The very idea of a royal commission ought to be repellent to anyone fighting for the rights of workers and the oppressed. For more than 200 years the truth of police terror against Aborigines has been repeatedly written in blood and covered over! The 1991 Royal Commission findings endorsed the police and coroner verdicts in all 99 cases of Aboriginal deaths it reviewed. Not one cop was ever prosecuted and since then hundreds more have died at the hands of the state! More recently, in 2001, the federal Howard government established the Cole Royal Commission into the building industry as part of its union-busting drive. This spearheaded the current government witchhunt against the CFMEU construction union, including the formation of the widely-hated Australian Building and Construction Commission.

In a powerful speech to the Melbourne rally, Spartacist supporter, Neil Florrimell, polemicised against the reformist political leadership of the demonstration, explaining that those who call for implementing the recommendations of royal commissions, or to make cops accountable, are selling a lie that the state can serve the interests of the working class and oppressed. He pointed out that the job of royal commissions and similar government inquiries into black deaths is to whitewash systematic racist killings at the hands of the state and that the killing of Mulrunji is the implementation of the findings of the royal commission! Using the examples of the acquittal of Hurley and the frame-up of black political prisoner Mumia Abu-Jamal in the U.S., he stated the basic truth that there is no justice in the capitalist courts!

Any appeal for the state to investigate itself serves only to sow illusions in the very enforcer of Aboriginal oppression. The capitalist state, consisting at its core of the army, cops, courts and prisons, exists and is refurbished in order to defend the interests of the tiny layer of capitalist rulers. The state cannot be pressured to serve the interests of the working class and oppressed. It must be shattered through workers revolution.
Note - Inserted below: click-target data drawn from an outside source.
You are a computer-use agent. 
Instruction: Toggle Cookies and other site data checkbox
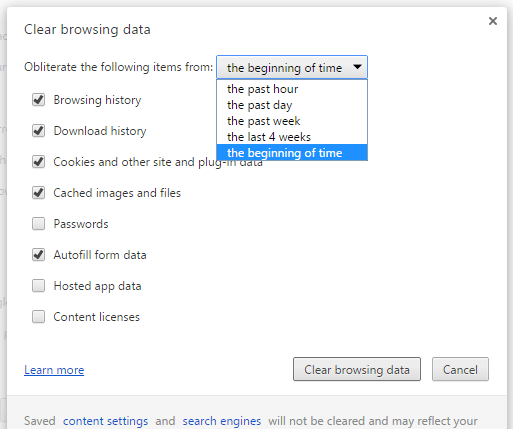[x=38, y=162]
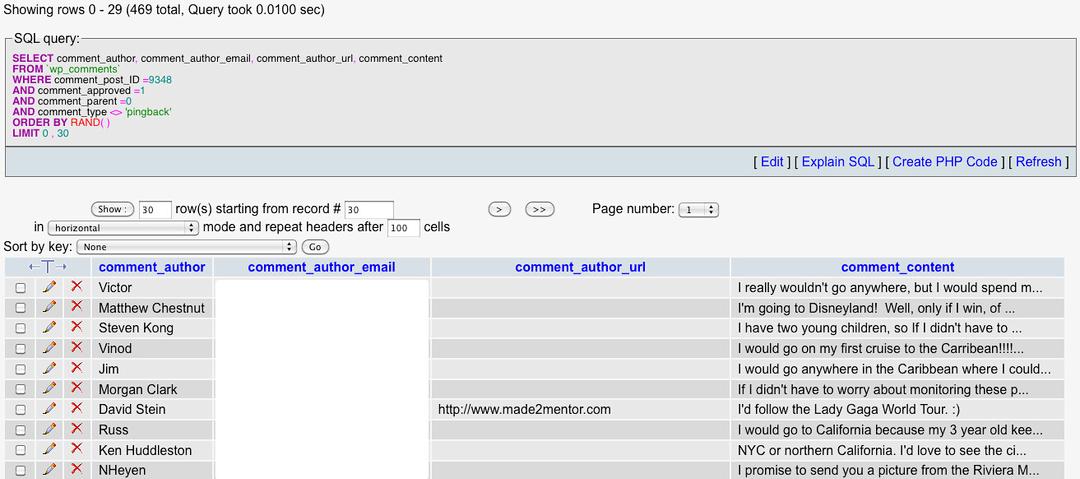This screenshot has width=1080, height=479.
Task: Go to last page with >> button
Action: 539,210
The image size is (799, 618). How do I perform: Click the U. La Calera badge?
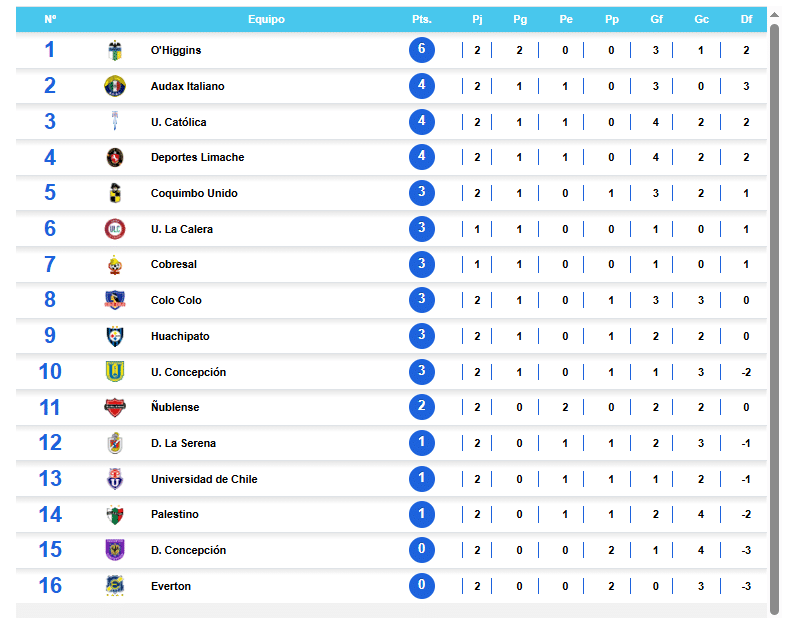(x=115, y=229)
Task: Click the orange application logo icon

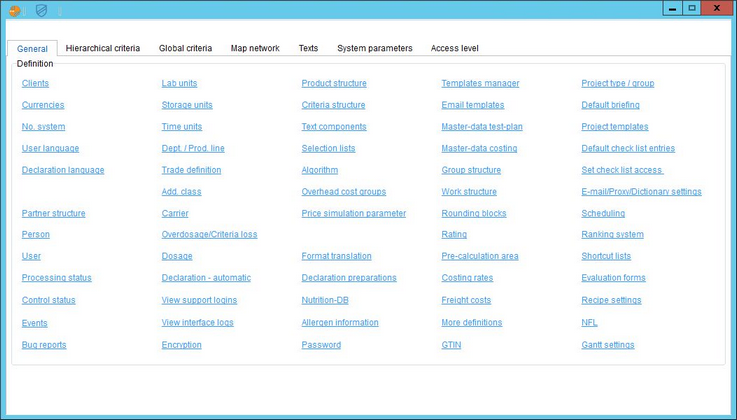Action: pos(14,9)
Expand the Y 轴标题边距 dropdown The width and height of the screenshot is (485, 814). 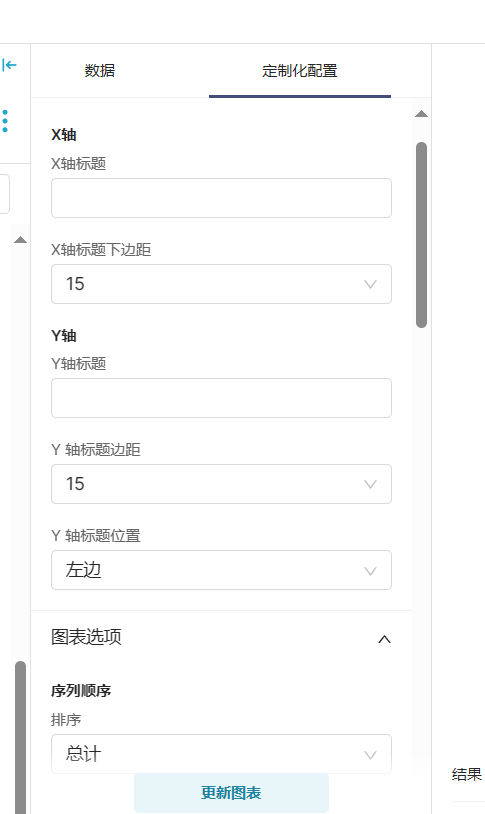221,484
We fight for independent working-class defence of the besieged Aboriginal people. This class-struggle perspective is no pipe-dream. There are powerful, albeit far too few, examples of such struggles against White Australia capitalism. The famous 1966 Gurindji Aboriginal stockmen’s strike at Wave Hill in the Northern Territory, which followed the land claim by the Yolngu people, got significant backing and material support from unions. During this struggle Aboriginal leaders from the Northern Territory were warmly welcomed by construction workers on many building sites in New South Wales.

Today Aborigines, immigrants, leftist protesters and unionists are targeted by increased state repression. It is the working class with their hands on the levers of production who can, by withdrawing their labour, bring the capitalist profit system to a grinding halt. Based on our communist program, we fight to unite the social power of the proletariat at the head of all the oppressed to beat back the attacks by the bosses and their machinery of repression. The proletariat can only free itself from capitalist slavery when it fights for all the oppressed and exploited under capitalism.

As our Melbourne speaker concluded, we need a workers revolution to rip the power out of the hands of the capitalist rulers and establish a workers state which puts society’s resources at the disposal of the working people. This perspective requires a fight within the unions to break the working class from the nationalism and reliance on the capitalist state fostered by the union bureaucracy and the ALP, itself founded on defence of White Australia capitalism. It is in the process of this struggle against the program of Laborism within the workers movement that the multiracial revolutionary workers party, vital to liberating the exploited and oppressed, will be built.